=== Begin Enclosure ===
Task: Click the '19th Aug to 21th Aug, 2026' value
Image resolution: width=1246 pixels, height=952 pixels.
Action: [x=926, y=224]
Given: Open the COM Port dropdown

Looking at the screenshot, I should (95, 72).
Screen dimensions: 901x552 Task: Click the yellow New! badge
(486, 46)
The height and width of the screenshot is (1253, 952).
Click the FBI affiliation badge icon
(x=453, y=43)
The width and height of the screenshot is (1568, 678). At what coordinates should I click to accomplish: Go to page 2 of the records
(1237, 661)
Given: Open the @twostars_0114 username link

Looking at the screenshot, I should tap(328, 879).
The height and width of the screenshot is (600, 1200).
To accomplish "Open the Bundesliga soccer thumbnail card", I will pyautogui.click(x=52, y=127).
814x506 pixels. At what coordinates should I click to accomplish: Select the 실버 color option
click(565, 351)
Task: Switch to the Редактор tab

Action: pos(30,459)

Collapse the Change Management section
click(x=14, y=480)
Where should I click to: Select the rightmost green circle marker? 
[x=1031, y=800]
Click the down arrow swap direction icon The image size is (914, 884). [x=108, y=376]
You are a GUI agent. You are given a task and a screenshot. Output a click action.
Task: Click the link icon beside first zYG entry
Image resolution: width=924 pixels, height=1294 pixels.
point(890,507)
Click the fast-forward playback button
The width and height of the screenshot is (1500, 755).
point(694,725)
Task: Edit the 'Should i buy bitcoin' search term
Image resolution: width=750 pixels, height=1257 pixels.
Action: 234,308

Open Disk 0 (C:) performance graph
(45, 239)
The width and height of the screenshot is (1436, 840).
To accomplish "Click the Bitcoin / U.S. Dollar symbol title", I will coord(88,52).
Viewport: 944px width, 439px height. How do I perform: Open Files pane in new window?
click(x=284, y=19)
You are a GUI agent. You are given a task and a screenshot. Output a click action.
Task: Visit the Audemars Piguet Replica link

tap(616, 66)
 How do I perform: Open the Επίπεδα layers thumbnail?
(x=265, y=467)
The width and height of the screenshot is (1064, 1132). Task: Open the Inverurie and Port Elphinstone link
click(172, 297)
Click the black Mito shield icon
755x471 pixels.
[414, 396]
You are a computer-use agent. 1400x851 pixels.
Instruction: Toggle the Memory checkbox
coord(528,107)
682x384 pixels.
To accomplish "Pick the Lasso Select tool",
=== End Enclosure ===
• **Work order**
Only a number is expected in response: how many lines of the records above include the word "will".

• **Response**
2